Deputy Rob Ward, who chairs the Children, Education and Home Affairs Scrutiny Panel, expressed his ‘disappointment’ at having to make a statement in the Assembly, with his panel currently reviewing the proposed Government Plan – which is set to be debated next month – in the hope of presenting a report to be considered before the 14 December sitting.
Deputy Ward told States Members ‘one of the key areas’ being assessed was funding for education and the education reform programme, with the latter intending ‘to make substantial changes to the operation of the education system over the next four years’. Two of the key aspects of this programme related to the development of a new school funding formula and of Special Educational Needs services for children and young people, he said.
After making an initial request on 13 October for a final ‘inclusion review report’ and details of the revised funding formula for schools, Deputy Ward said that ‘despite repeated requests’ to have this information shared with the panel – including during a public hearing earlier this month – the information had yet to be provided ‘over 30 days later’.

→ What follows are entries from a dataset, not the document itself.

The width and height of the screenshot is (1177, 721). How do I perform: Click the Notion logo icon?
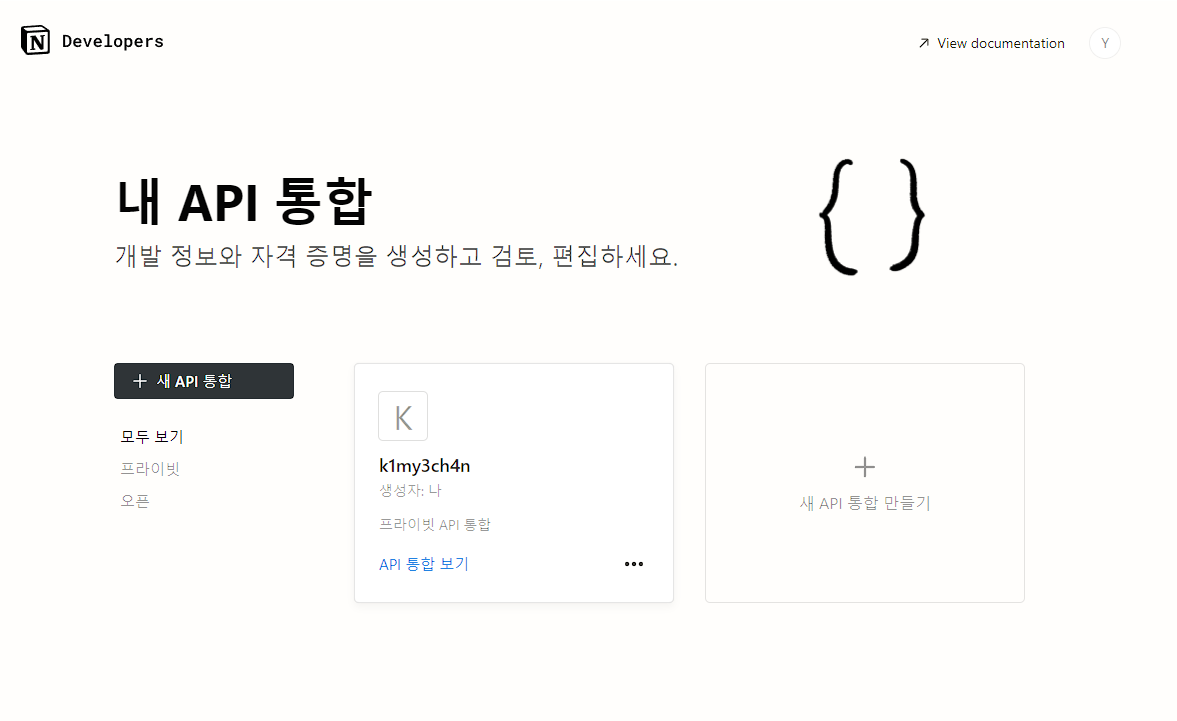(x=35, y=41)
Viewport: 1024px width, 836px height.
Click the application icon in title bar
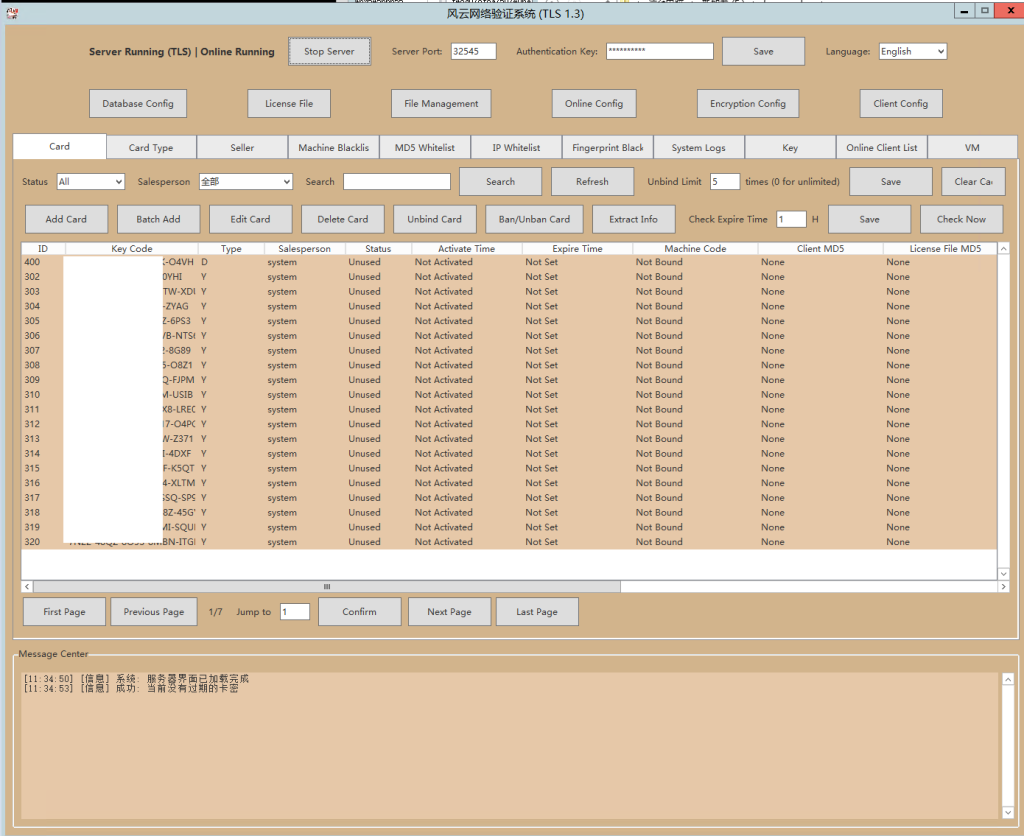[x=10, y=12]
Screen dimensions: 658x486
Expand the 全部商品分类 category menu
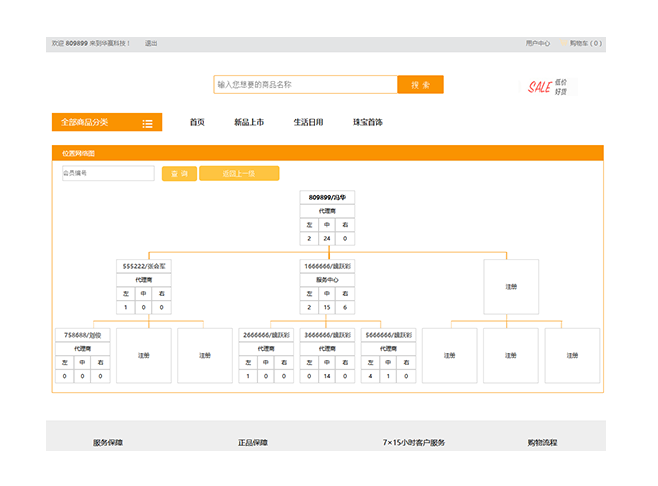106,122
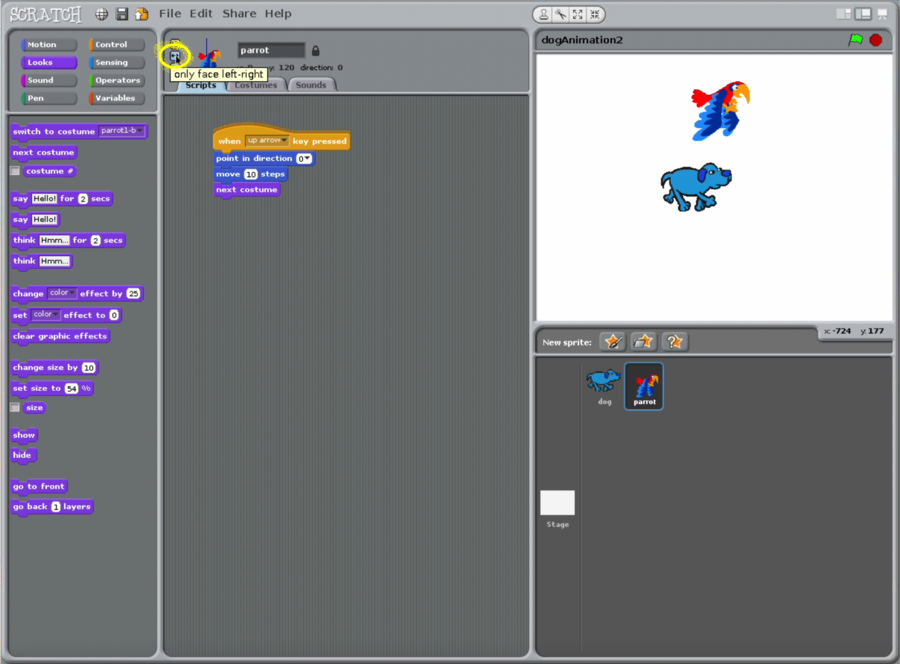Enable the size reporter checkbox
The height and width of the screenshot is (664, 900).
pos(15,408)
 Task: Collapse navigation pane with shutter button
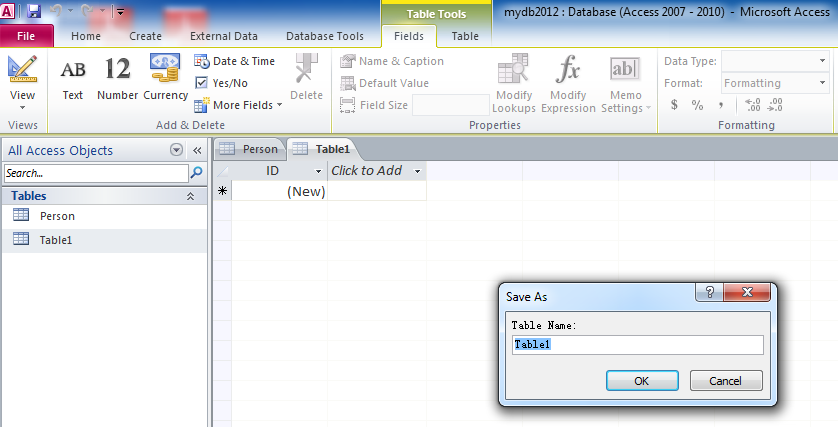(197, 150)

He added that the code of engagement between the government and Scrutiny panels said responses indicated there should be a five-day response time for requests for information. Deputy Ward said they had then received a response from Children’s and Education Minister Scott Wickenden that the inclusion review report would be taken to a Council of Ministers meeting on 30 November.
Asked by fellow scrutineer Constable Mike Jackson whether he considered responses from government ‘satisfactory’, Deputy Ward said that the panel had ‘serious concerns about the information we have been provided’.
Deputy Ward said: ‘The reason for making this statement today is that we as a panel need to highlight the difficult task, we have been presented with undertaking scrutiny of the Government Plan, especially the funding of education, which is one of the most important areas of investment within the Government Plan.’
And when asked by Deputy Louise Doublet what next stages could be taken if the information was not ‘forthcoming’, Deputy Ward said: ‘We hope that another step will not have to be taken.’ He said that ‘whether we can “subpoena” information’ was not a ‘road we want to do down’.
The Scrutiny chairman added that they had ‘not taken the decision to make this statement lightly’ but had ‘no further choice’.
Deputy Ward gave a deadline of the end of yesterday’s sitting to receive the information, but by the time the newspaper went to print it was not clear that this had been met.